Recently, many studies have indicated that the gut microbiome plays an important role in the origin and development of disease through the gut-brain axis [6–9]. Because of the advantages of high efficiency and low cost, the abundance of microbial genes in gut samples is popularly measured by 16S rRNA high-throughput sequencing [10]. The analysis pipeline [11] classifies the sequenced reads into operational taxonomic units (OTUs) and measures their abundance by the binned read coverage. Annotating the OTU sequences at different taxonomic levels yields the microbial compositions and their abundance at different levels. Considering the microbial evolution and taxonomy accuracy of 16S rRNA sequencing, the analysis at the genus level is of great interest, where the OTU abundance of each sample is represented as a high-dimensional vector. Through advances in sequencing technology, we can detect the large-scale microbiome inside human bodies. Their abundance varies within a vast range, from couples to millions. After normalization to make the total composition of each sample one, a large proportion of extremely small values appears in the vector; many zeros may even be included when the compositional data of different samples are summarized in an OTU table.

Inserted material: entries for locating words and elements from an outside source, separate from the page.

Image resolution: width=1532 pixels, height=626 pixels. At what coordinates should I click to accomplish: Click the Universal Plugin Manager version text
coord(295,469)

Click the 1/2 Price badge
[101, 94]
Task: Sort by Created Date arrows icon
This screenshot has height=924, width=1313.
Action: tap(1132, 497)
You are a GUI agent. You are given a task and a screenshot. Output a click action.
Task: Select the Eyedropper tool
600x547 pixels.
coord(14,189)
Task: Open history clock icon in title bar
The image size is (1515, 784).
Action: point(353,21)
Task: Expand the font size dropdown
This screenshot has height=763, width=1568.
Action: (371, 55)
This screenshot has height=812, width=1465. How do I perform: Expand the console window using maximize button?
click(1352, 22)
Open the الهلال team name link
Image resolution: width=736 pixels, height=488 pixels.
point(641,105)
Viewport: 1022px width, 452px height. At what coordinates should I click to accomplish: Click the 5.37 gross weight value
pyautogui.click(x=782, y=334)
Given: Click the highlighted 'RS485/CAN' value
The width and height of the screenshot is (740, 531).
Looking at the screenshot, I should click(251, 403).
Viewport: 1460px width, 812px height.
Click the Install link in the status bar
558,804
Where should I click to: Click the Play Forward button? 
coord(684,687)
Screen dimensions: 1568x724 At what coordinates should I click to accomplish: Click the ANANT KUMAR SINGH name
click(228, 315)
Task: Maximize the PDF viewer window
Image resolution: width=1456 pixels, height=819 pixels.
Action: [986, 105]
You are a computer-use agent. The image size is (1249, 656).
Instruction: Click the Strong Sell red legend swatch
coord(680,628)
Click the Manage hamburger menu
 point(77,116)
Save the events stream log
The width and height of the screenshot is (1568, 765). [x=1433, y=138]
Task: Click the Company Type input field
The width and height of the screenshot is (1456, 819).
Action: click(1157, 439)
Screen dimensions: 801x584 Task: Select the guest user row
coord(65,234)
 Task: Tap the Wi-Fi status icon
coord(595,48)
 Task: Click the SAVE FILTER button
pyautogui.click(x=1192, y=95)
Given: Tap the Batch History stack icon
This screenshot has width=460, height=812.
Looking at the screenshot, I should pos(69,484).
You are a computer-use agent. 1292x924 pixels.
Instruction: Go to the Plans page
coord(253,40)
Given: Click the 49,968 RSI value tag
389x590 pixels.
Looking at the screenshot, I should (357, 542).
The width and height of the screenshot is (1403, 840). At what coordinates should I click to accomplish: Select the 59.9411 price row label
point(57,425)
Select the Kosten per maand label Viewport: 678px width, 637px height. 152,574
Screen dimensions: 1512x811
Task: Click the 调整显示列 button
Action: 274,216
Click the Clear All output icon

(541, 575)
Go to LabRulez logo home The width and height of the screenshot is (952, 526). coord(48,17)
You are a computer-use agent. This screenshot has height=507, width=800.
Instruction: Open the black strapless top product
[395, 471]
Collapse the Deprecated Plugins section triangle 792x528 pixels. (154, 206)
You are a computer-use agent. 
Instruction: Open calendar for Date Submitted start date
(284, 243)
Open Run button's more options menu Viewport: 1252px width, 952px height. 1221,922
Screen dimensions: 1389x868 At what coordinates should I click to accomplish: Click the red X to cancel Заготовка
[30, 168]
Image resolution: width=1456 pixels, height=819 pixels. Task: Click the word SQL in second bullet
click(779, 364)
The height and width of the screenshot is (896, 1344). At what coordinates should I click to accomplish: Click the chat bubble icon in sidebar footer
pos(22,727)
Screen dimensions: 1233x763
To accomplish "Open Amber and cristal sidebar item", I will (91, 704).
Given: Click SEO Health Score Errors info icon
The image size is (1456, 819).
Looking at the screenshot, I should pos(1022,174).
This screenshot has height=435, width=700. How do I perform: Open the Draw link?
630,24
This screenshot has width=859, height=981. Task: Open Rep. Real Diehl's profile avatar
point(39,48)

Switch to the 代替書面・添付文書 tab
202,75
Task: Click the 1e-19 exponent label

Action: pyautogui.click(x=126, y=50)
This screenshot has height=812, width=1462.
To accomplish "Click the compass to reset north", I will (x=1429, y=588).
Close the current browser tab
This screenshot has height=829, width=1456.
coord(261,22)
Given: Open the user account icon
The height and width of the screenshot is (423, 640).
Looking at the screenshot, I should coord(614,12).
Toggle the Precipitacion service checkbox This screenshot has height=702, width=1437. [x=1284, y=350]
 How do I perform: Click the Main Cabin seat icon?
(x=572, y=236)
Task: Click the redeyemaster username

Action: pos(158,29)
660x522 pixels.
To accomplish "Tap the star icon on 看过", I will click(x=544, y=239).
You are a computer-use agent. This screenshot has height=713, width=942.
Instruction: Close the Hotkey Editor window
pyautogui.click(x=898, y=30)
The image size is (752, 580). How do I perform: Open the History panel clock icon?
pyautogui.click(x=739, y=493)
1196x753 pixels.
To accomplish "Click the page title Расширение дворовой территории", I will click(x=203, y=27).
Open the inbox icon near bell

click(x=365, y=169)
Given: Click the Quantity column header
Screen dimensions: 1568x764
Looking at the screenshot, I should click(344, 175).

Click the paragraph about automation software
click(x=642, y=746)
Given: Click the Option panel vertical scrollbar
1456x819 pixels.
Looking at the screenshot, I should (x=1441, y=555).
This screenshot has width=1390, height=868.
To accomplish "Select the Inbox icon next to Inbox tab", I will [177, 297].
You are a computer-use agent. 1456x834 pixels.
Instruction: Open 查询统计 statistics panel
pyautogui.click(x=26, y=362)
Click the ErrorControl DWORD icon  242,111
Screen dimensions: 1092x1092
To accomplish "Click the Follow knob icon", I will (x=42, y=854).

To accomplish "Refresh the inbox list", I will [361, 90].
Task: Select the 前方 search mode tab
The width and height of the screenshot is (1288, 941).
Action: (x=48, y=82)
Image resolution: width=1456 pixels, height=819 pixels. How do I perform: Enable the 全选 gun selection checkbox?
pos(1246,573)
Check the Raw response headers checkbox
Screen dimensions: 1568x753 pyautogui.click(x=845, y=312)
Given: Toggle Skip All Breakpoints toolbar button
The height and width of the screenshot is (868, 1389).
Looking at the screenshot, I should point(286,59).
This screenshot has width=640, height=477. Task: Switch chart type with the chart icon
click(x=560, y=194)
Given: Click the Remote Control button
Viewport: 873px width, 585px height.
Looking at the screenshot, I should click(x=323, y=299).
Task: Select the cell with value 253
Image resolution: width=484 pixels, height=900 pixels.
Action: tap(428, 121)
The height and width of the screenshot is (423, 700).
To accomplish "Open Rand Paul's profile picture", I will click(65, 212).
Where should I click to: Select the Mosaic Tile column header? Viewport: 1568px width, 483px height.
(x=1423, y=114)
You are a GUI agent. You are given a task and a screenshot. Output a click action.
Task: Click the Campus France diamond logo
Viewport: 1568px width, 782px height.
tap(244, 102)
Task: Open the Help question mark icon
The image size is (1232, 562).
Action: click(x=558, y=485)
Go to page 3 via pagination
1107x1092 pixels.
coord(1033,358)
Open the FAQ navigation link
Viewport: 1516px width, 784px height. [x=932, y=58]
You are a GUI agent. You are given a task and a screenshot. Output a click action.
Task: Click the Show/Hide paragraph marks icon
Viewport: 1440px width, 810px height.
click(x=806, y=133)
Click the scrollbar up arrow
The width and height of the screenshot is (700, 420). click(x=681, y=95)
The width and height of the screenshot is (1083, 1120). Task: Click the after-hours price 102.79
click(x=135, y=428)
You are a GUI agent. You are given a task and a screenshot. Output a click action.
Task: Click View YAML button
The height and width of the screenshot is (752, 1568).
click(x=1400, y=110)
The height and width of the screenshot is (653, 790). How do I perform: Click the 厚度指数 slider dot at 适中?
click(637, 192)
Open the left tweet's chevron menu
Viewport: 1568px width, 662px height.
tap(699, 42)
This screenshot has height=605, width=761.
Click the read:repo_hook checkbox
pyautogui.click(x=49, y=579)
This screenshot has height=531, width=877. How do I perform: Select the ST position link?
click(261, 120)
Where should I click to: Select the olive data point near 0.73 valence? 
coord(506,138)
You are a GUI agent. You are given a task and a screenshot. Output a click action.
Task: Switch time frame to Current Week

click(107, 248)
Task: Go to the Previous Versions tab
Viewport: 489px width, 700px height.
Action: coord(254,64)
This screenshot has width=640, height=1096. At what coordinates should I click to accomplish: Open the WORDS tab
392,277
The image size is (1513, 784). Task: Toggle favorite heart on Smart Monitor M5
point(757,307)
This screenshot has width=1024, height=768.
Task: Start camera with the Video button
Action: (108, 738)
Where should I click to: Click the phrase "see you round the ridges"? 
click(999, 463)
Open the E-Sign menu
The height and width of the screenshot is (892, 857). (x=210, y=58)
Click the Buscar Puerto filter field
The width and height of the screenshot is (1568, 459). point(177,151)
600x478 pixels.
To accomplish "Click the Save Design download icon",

The clustering of microbial samples based on their compositions reveals the heterogeneity of patients in terms of the gut microbiome. The clustered subgroups are characterized as enterotypes, which attract researchers’ attention when they appear [12–14]. To classify the samples into subgroups according to their compositional profiles, the dissimilarity between samples needs to be measured, which is termed beta diversity in the microbial community. The definition of beta diversity was first introduced by ecologists, together with alpha and gamma diversity, to measure the diversity between samples, within samples and of the total population [15, 16]. Since then, many different types of definitions of beta diversity have emerged from different perspectives [17]. Because the aim is to quantify the dissimilarity between two compositional vectors, mathematical metrics that measure the difference between two multivariate variables can be employed and can provide a variety of definitions of beta diversity with different conceptual and sampling properties [18]. The R package phyloseq [19] includes 41 such measures, and philentropy [20] covers 46. These include not only the commonly used Euclidean and Jensen-Shannon divergence but also diversity measures for presence-absence data [21] as well as the UniFrac distance utilizing phylogenetic information [22]. Recently, scientists have made efforts to refine the definition of beta diversity in both mathematical and conceptual terms [23]. Although there are fruitful choices for beta diversity and valuable discussions on their concepts, different measures may yield significantly different clusters in practical data analysis [24]. It is confusing for users to make one selection from the clusters resulted from different beta diversity measures, even with indices such as the Caliński-Harabasz statistic, silhouette coefficient, and prediction strength, to evaluate the clustering performance, since different indices may give different recommendations [13, 24].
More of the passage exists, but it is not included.